▸ **Extrait du document**:
★ ★ ★

Les barbares sont dans nos murs

Ainsi la présidente du Front national français déclarait-elle dans une réunion publique à Arcachon le 14 septembre 2015 : « Sans nulle action de la part du peuple français, l’invasion migratoire que nous subissons n’aura rien à envier à celle du IVe siècle et aura peut-être les mêmes conséquences ». Elle précisait cette référence historique (peut-être après consultation de son service de communication) dès le lendemain matin sur la radio France Inter : « J’ai dit – je n’ai pas d’ailleurs comparé [sic] – que nous pourrions assister dans les années qui viennent à l’équivalent des invasions vécues au IVe siècle, c’est-à-dire ces gigantesques mouvements migratoires, qui n’étaient pas en réalité des invasions au départ, mais qui étaient des installations. Voilà. Et je pense que gouverner c’est prévoir ».

Sa nièce, la députée Marion Maréchal-Le Pen, avait invoqué une actuelle « guerre de civilisation » dans un entretien au journal Présent (du 15 janvier 2015) ; et affirmé le 5 juillet dernier, dans une réunion publique au Pontet (Vaucluse), dont le nouveau maire appartient à son parti : « La Provence est une terre d’identité et de résistance. Résistance des princes provençaux face à l’invasion sarrasine, résistance face à la terreur révolutionnaire, face à la réforme protestante, face à l’occupant allemand, face au funeste projet de l’Union européenne en 2005. ». Elle devait d’ailleurs s’en excuser peu après auprès des autorités protestantes, arguant de ses propres origines partiellement protestantes.

Ces comparaisons avec les barbares d’antan n’étaient pas nouvelles. On la trouvait déjà quelques mois auparavant – comme je l’ai évoqué dans un texte précédent – dans la bouche de l’essayiste et nouvel académicien Alain Finkielkraut : entre ces fameuses « invasions barbares » du Haut Moyen Âge et les immigrations des dernières décennies, l’identité française serait restée intacte et inchangée. Les « quarante rois » ou les « quinze siècles » qui auraient « fait la France » maintes fois invoqués par nos dirigeants, du général de Gaulle à Nicolas Sarkozy, seraient un fait historique.

Qu’est-ce que la France ?

On le sait, l’histoire réelle est toute autre. À la fois parce que la « France » du Haut Moyen Âge n’existait pas en tant que telle, que le royaume franc de Clovis avait peu à voir avec les frontières françaises actuelles (la Bretagne et tout le quart sud-est en moins ; la Belgique et l’Allemagne du sud-ouest en plus), et qu’il faut attendre la fin du Moyen Âge pour que les frontières de « la France » commencent à ressembler un peu aux actuelles, encore qu’il y manquait, entre autres, toute la partie orientale – Lorraine, Alsace, Savoie, comté de Nice, Corse. Une large partie de cet actuel territoire n’est en outre que le résultat de conquêtes sur des populations parlant des langues bien différentes du « français », et donc d’une « identité » et d’une culture différentes – Occitanie, Catalogne, Pays basque, Bretagne, Alsace et Moselle, Flandres, Corse.

★ ★ ★

▸ **Lignes de données**:
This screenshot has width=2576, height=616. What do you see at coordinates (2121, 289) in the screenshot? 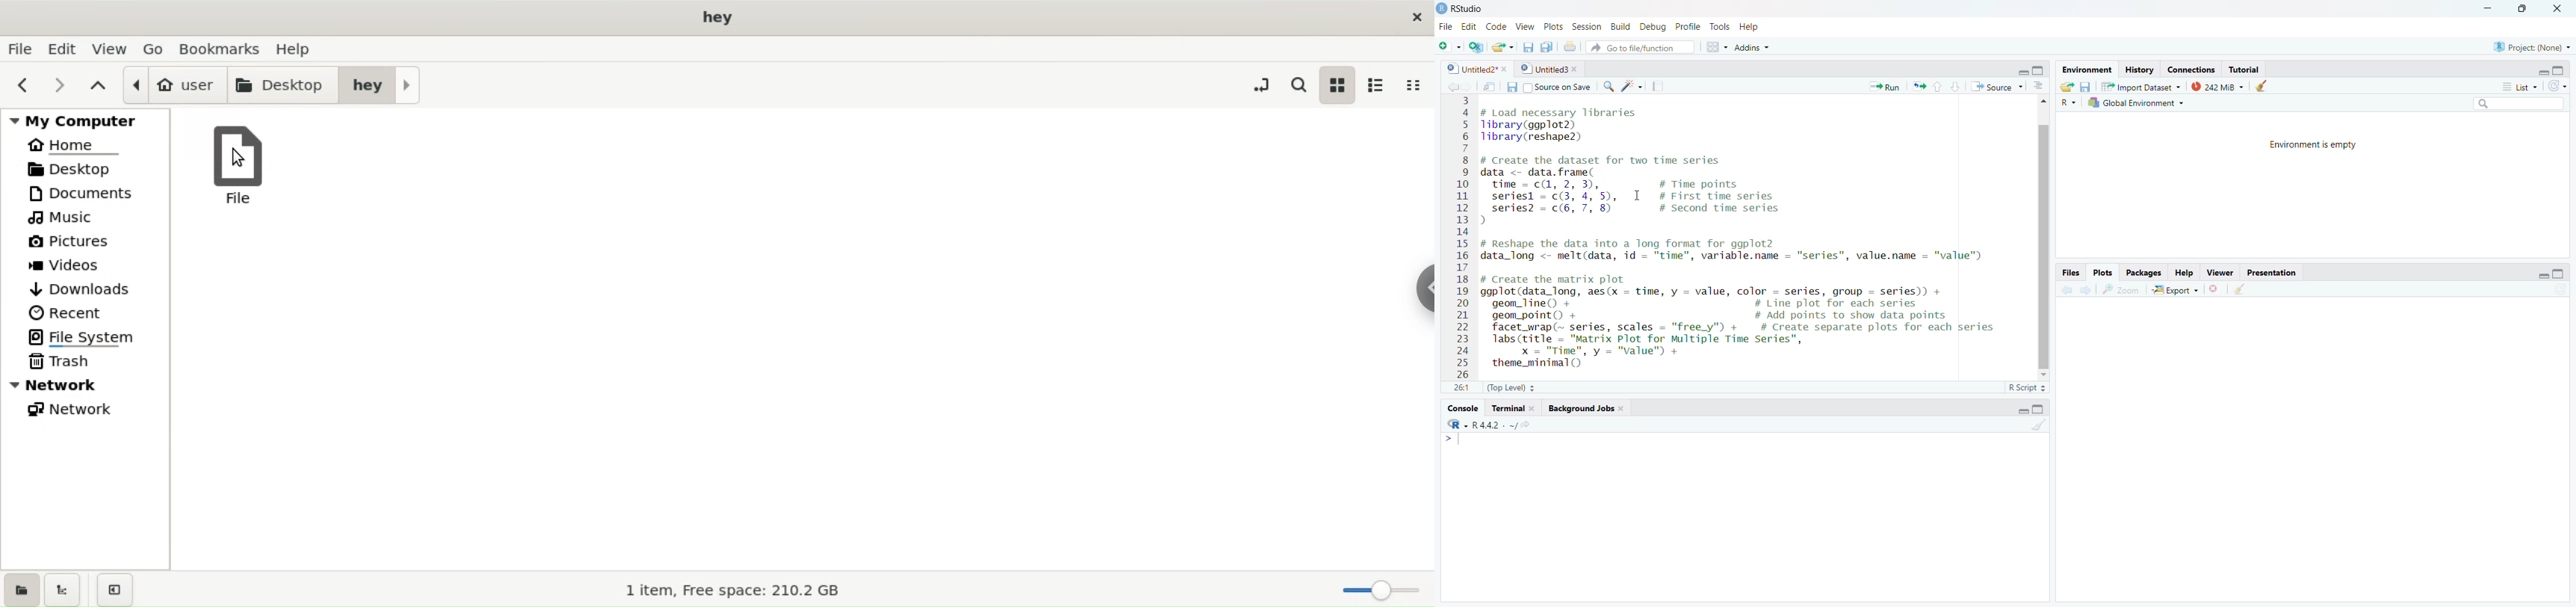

★ ★ ★

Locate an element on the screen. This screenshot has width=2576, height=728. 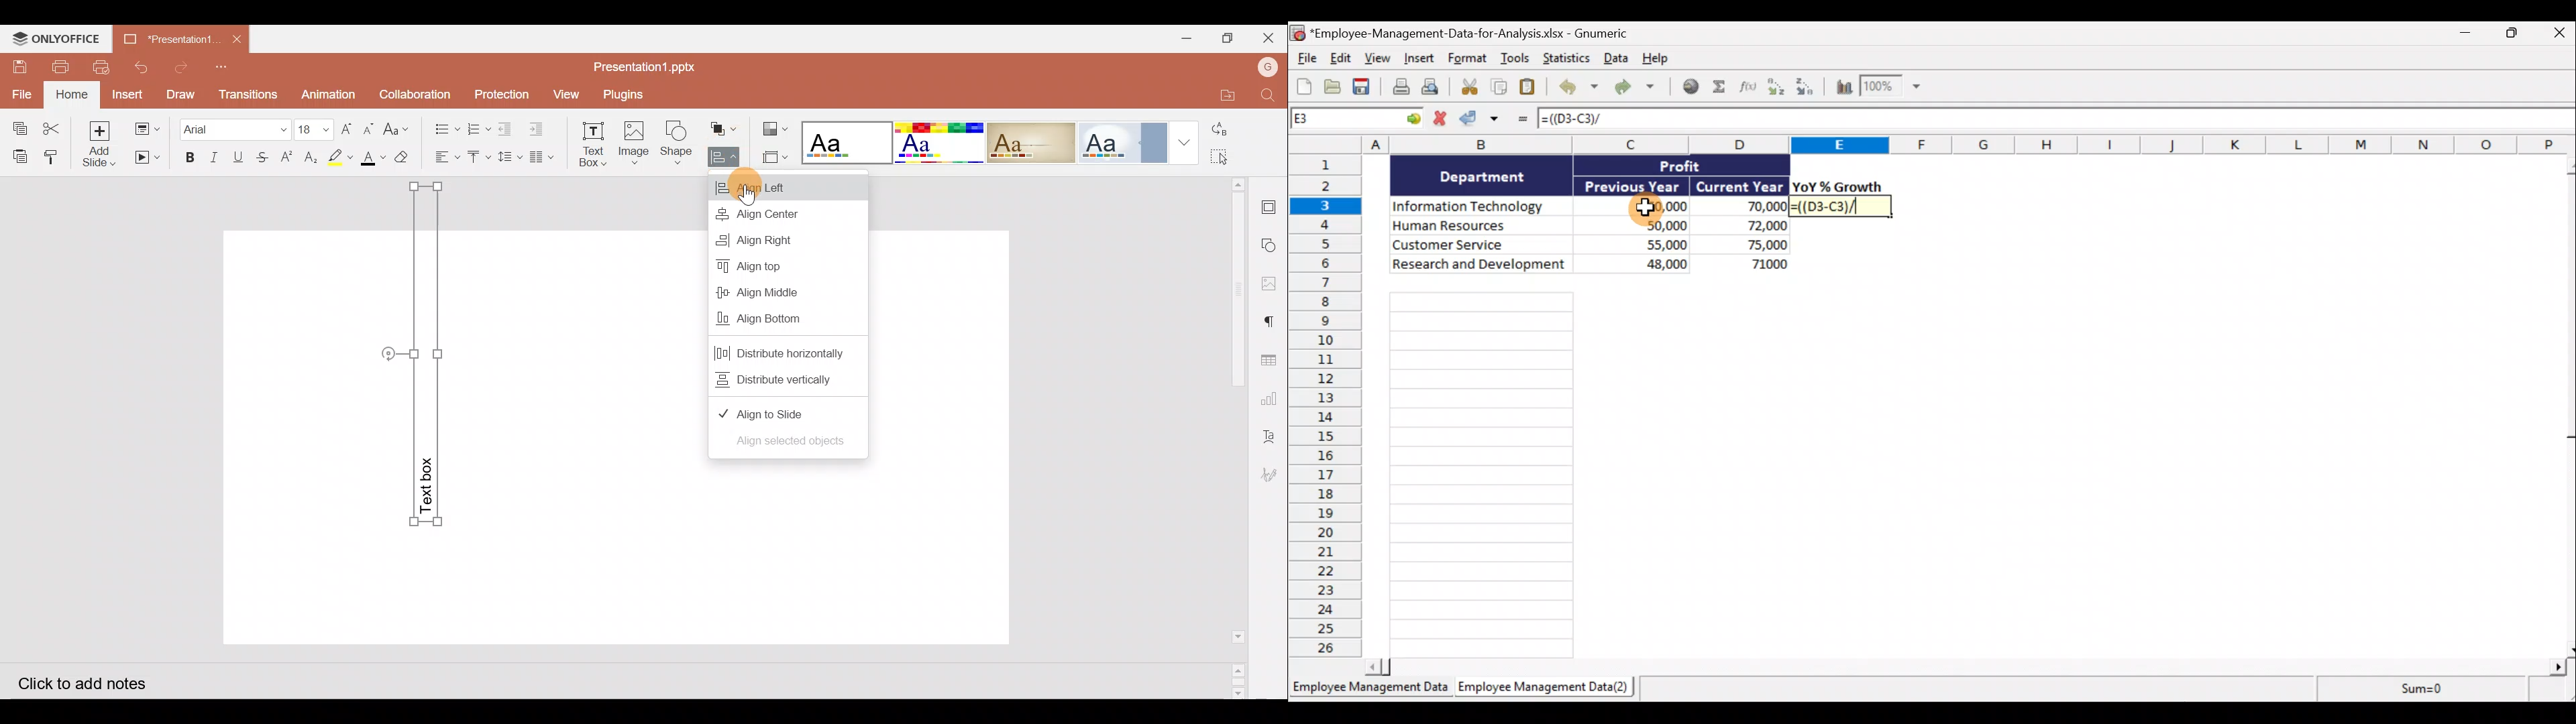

★ ★ ★

▸ **Tâches à réaliser**:
(1) Répondez à ces questions à partir du texte sur les « invasions barbares » :
(a) Dans quelle ville la présidente du Front national a-t-elle tenu la réunion publique du 14 septembre 2015 ?
(b) Dans quel journal Marion Maréchal-Le Pen a-t-elle évoqué une « guerre de civilisation » ?
(c) Quelles régions de la partie orientale manquaient encore aux frontières de « la France » à la fin du Moyen Âge ?
(2) Poursuivez le texte sur les « invasions barbares » en reprenant juste après sa dernière phrase.

▸ **Les réponses**:
(1)
(a) À Arcachon.
(b) Dans le journal Présent, le 15 janvier 2015.
(c) La Lorraine, l’Alsace, la Savoie, le comté de Nice et la Corse.

(2)
Symétriquement, des migrants n’ont cessé d’arriver de l’extérieur et de se mélanger dans ledit territoire depuis les fameuses « invasions barbares » du 4ème siècle : Bretons, Arabes et Vikings au cours du premier millénaire, Anglais à partir du 14ème siècle, tout comme Tziganes ou Roms, Juifs réfugiés d’Espagne puis Morisques aux 15ème et 16ème siècles, sans compter toutes les cours qui accompagnèrent les reines de France étrangères (d’Italie, d’Espagne, d’Autriche, de Pologne …) et surtout les mercenaires qui aux 17ème et 18ème siècles composaient au moins un quart des armées royales. Puis vinrent aux 19ème et 20ème siècles les travailleurs de l’industrie, italiens, belges, espagnols, portugais, polonais ; tout comme les réfugiés politiques fuyant les persécutions, au 19ème siècle d’abord, puis au 20ème siècle : Arméniens rescapés du génocide de Turquie, Russes Blancs, Juifs d’Europe orientale fuyant les pogroms, Républicains espagnols, allemands, italiens – la frontière entre réfugiés « politiques » et « économiques » restant bien souvent ténue.

À cela se sont ajoutés les mouvements dans l’autre sens : les protestants réfugiés en Angleterre et en Allemagne après la révocation de l’Édit de Nantes, et tous les colons partis de métropole vers l’Amérique du Nord et l’Inde dans le premier empire colonial français, en attendant évidemment le second empire colonial, commencé avec la conquête de l’Algérie de 1830 et parachevé par la Troisième République.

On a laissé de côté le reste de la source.